Challenge A - From the post below on SSD batch data format, quote the passage from "if I start to" up to and including "training works perfect.".
Challenge B - In the post below on SSD batch data format, which dataset is the SSD network being trained on?
Challenge C - Give every coordinate value of the first box in the 'boxes' tensor from the post below on SSD batch data format.

Selection -

────

Correct batch data format for object detection like SSD

Hey,

the last days I tried to train a SSD network on customer dataset. In my case it is WIDERFACES. I always run into an issue when I set my batch size higher than 1. The issue comes from the targets.

I use the following shape:

# batch = 2
{
'labels': tensor([[1],[1]]), 
'boxes': tensor([[142.9688,  27.9485, 181.6406,  81.4668],[ 84.9609, 156.5217, 238.7695, 293.1257]])
}

if I start to train the network I run into the following issue:

**~\AppData\Local\Programs\Python\Python39\lib\site-packages\torchvision\models\detection\transform.py** in forward**(self, images, targets)** 113 **for** i **in** range**(** len**(** images**)** **)** **:** 114 image **=** images**[** i**]** **--> 115** target_index **=** targets**[** i**]** **if** targets **is** **not** **None** **else** **None** 116 target_index **=** **None** 117 **if** image**.** dim**(** **)** **!=** **3** **:** **IndexError** : list index out of range

If I go with the batchsize=1 the training works perfect.

────

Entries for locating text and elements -
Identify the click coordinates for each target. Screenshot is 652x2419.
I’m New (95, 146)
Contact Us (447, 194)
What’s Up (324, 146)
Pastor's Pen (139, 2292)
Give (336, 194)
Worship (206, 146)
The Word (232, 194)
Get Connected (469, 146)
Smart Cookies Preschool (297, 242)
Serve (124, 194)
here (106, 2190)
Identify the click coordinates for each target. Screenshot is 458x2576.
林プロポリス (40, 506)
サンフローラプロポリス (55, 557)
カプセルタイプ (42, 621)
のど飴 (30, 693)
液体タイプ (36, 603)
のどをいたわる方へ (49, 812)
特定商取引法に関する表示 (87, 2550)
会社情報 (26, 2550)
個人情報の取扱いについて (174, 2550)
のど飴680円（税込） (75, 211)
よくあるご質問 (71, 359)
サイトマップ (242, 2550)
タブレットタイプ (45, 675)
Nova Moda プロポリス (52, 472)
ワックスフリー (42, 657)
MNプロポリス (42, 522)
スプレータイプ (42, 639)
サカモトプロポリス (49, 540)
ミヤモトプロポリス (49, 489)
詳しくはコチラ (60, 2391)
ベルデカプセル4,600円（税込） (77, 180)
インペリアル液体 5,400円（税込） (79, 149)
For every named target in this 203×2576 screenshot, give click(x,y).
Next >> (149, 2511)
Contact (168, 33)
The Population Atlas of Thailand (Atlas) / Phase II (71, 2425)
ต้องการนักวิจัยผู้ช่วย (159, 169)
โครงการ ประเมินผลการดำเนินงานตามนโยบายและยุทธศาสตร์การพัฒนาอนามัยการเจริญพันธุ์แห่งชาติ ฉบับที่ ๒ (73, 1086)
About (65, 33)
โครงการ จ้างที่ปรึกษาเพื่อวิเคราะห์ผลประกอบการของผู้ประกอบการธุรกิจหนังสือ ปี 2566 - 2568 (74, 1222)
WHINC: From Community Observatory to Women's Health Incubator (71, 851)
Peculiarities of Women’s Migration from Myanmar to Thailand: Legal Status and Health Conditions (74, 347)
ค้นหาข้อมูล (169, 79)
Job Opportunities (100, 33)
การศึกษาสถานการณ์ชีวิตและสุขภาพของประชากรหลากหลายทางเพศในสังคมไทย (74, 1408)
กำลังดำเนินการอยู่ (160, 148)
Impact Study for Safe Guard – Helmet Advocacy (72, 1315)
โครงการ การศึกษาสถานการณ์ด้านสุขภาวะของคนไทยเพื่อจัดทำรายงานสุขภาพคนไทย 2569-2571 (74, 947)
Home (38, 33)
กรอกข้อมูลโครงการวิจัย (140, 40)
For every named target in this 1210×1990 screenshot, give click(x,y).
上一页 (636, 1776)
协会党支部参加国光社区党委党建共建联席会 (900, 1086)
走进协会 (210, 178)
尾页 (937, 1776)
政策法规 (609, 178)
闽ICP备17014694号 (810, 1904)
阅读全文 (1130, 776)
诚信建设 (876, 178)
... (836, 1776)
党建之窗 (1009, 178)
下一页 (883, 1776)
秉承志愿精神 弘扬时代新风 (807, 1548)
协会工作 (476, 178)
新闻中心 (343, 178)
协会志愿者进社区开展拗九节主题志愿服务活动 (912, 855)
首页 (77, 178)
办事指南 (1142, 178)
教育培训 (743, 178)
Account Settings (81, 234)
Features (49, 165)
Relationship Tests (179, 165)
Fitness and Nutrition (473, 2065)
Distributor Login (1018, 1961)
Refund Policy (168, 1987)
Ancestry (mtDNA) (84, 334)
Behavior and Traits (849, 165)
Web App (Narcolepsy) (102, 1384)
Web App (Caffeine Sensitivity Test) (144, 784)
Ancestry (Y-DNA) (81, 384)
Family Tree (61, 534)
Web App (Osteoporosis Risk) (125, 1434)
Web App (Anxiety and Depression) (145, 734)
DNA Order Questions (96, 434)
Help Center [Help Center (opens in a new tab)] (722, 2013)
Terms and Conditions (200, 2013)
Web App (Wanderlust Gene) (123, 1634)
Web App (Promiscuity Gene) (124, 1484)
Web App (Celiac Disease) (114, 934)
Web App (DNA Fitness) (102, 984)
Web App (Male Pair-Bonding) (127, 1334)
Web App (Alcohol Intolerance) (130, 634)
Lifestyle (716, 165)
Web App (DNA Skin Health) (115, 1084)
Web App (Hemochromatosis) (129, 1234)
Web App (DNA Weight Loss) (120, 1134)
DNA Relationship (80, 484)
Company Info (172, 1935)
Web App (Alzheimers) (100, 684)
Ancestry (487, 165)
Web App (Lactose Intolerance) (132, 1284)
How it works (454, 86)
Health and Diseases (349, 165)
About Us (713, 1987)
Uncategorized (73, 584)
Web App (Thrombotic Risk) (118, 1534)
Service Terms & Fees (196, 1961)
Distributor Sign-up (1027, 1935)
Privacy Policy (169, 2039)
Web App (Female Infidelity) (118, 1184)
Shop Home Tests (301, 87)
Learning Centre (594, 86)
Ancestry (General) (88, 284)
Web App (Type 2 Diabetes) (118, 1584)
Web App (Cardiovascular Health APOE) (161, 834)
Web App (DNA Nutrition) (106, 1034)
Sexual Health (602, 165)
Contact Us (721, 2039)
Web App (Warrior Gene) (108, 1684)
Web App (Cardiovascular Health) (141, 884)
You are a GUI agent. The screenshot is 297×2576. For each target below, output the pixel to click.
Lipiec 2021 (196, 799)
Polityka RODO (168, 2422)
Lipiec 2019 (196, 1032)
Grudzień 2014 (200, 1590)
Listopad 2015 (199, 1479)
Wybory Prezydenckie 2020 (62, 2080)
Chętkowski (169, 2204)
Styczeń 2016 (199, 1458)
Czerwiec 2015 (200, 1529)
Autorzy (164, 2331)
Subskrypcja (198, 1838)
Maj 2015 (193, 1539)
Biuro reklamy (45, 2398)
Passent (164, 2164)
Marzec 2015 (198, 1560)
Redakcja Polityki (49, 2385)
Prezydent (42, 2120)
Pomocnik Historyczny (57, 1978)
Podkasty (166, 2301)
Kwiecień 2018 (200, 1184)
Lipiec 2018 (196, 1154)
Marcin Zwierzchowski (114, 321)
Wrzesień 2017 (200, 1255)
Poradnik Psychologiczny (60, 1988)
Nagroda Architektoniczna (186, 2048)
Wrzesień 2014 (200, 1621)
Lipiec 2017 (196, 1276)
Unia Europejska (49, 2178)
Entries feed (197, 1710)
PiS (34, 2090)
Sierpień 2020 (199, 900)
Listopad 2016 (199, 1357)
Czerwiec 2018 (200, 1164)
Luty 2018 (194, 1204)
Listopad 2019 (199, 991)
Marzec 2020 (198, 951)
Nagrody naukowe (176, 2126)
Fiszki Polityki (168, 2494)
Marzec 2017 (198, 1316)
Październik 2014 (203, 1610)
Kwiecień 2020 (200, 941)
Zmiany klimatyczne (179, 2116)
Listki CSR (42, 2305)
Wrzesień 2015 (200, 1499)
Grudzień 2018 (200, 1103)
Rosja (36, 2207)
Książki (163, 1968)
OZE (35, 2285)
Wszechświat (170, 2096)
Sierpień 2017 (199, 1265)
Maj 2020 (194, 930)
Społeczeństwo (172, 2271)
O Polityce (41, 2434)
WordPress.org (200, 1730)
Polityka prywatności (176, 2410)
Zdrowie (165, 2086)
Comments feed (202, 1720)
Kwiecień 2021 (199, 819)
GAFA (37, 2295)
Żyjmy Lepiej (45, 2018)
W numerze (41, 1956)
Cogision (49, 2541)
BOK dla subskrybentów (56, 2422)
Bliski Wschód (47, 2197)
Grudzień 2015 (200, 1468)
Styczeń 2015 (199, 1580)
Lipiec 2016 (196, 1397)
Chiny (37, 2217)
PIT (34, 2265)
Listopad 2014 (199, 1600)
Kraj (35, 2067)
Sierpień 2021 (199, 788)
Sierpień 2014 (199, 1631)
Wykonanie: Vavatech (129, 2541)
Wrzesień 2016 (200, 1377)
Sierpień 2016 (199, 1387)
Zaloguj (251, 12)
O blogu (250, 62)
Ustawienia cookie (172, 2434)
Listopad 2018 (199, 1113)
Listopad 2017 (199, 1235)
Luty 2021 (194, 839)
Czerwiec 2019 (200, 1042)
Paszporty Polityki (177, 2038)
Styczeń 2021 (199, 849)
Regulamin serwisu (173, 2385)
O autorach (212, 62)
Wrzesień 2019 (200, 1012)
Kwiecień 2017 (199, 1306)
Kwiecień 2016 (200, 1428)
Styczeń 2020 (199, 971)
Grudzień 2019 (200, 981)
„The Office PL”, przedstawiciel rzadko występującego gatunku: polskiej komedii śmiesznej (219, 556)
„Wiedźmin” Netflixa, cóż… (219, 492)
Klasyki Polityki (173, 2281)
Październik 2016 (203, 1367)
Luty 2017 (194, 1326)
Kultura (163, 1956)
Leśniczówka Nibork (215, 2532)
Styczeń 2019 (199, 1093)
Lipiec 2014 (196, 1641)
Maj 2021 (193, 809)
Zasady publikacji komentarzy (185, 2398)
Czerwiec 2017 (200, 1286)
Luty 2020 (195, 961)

────

Written answer A -
if I start to train the network I run into the following issue:

**~\AppData\Local\Programs\Python\Python39\lib\site-packages\torchvision\models\detection\transform.py** in forward**(self, images, targets)** 113 **for** i **in** range**(** len**(** images**)** **)** **:** 114 image **=** images**[** i**]** **--> 115** target_index **=** targets**[** i**]** **if** targets **is** **not** **None** **else** **None** 116 target_index **=** **None** 117 **if** image**.** dim**(** **)** **!=** **3** **:** **IndexError** : list index out of range

If I go with the batchsize=1 the training works perfect.

Written answer B - WIDERFACES.

Written answer C - 142.9688, 27.9485, 181.6406, 81.4668